- [HOW TO COMPLETE THIS TASK]: In the entries below, find the line with "Screen dimensions: 828x420" and the line with "760x398 pixels. At". Print those two and everything between them exactly, and nothing else.

(SOURCE RECORDS Opens)

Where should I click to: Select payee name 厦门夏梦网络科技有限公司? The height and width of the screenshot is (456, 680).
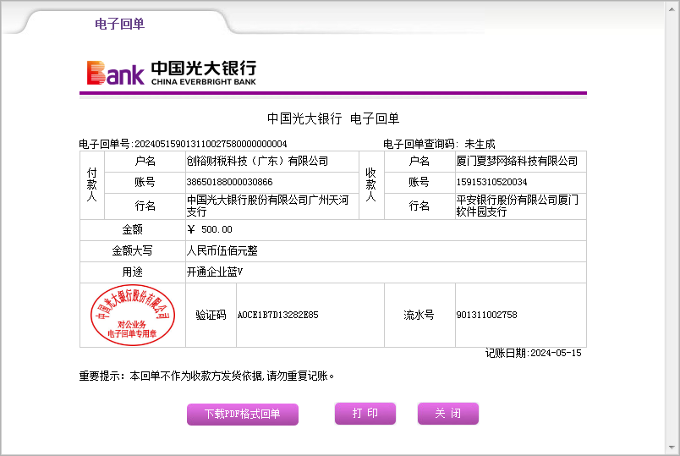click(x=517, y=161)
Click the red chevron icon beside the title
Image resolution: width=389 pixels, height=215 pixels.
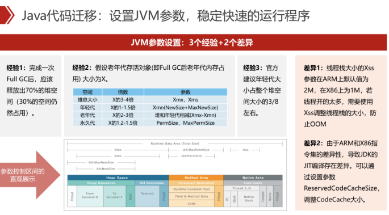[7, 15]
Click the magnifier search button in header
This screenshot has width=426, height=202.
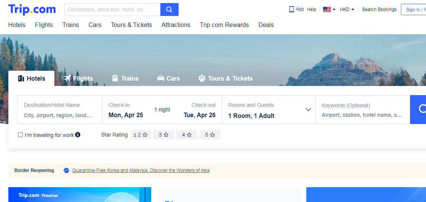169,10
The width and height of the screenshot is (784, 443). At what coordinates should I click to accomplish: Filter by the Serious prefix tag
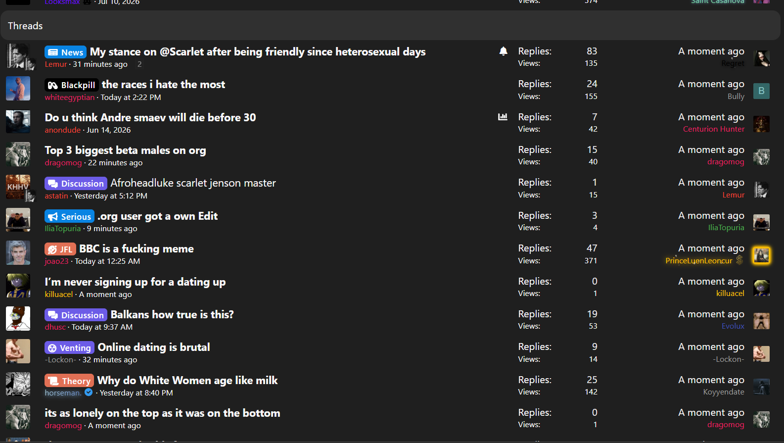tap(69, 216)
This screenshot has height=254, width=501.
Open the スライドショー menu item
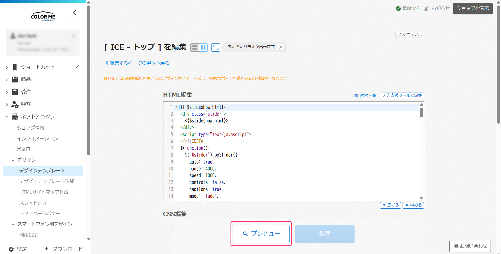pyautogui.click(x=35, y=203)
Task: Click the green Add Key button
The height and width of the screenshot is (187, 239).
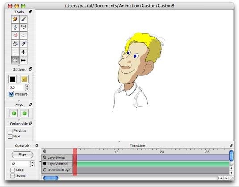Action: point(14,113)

(SOURCE RECORDS Closes)
(SOURCE RECORDS Opens)

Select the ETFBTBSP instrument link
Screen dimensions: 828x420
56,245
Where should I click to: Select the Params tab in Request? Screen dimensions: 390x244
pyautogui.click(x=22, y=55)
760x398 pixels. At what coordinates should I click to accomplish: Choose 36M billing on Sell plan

(SOURCE RECORDS Closes)
(SOURCE RECORDS Opens)

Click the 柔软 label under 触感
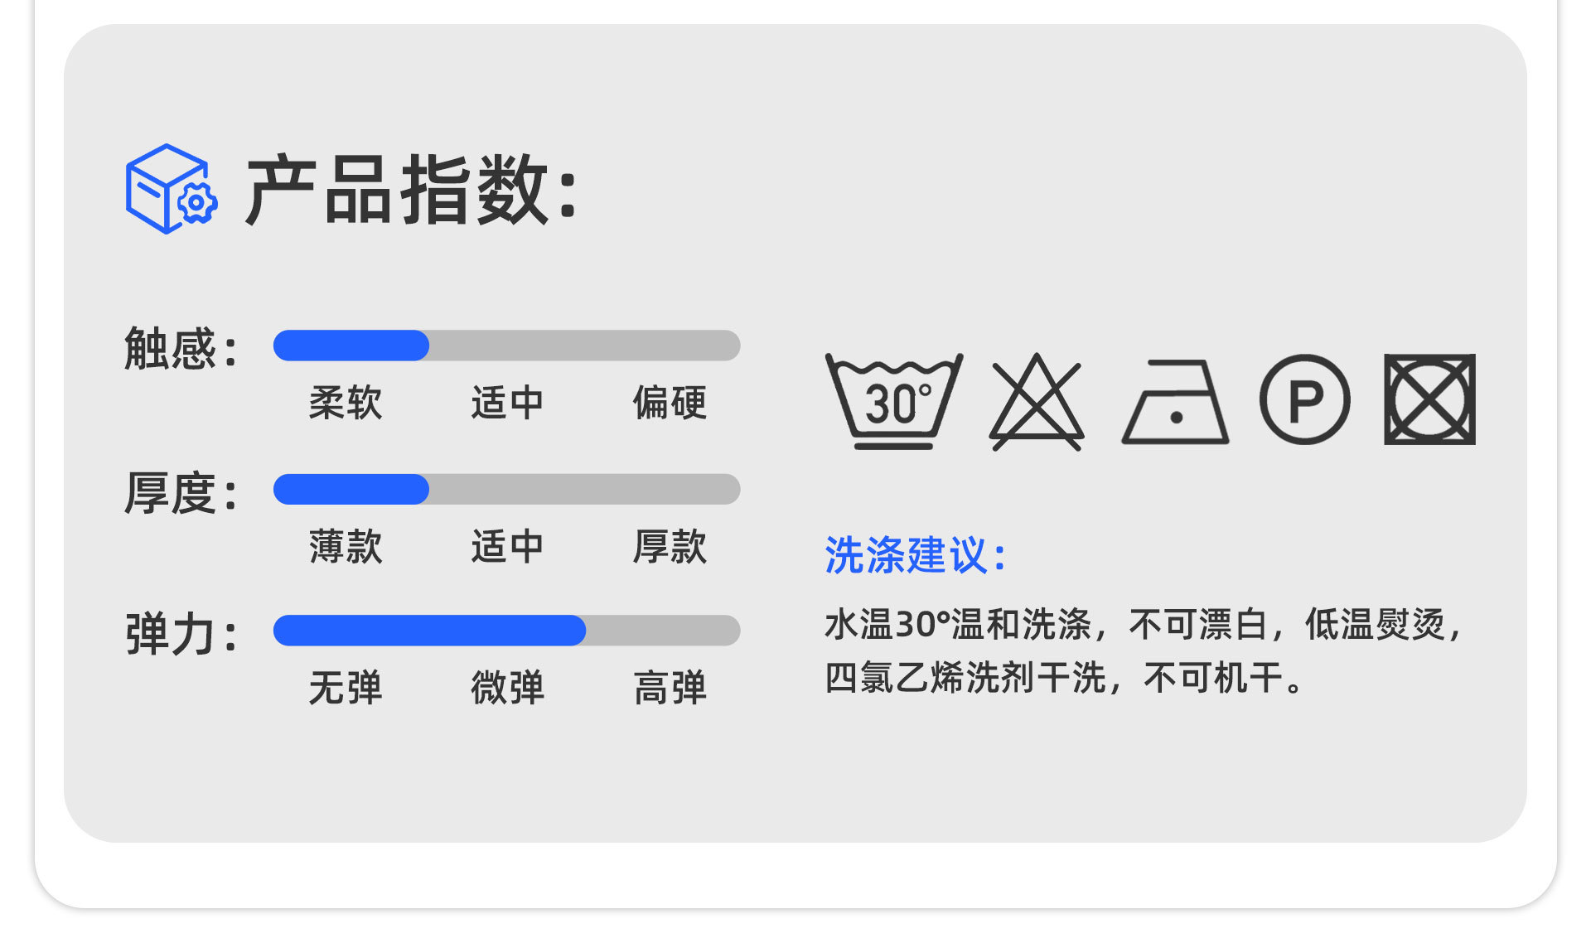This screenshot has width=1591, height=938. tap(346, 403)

(SOURCE RECORDS Closes)

- [EXERCISE RESPONSE]:
Screen dimensions: 828x420
56,245
Where should I click to: Select the Params tab in Request? Screen dimensions: 390x244
pyautogui.click(x=22, y=55)
760x398 pixels. At what coordinates should I click to accomplish: Choose 36M billing on Sell plan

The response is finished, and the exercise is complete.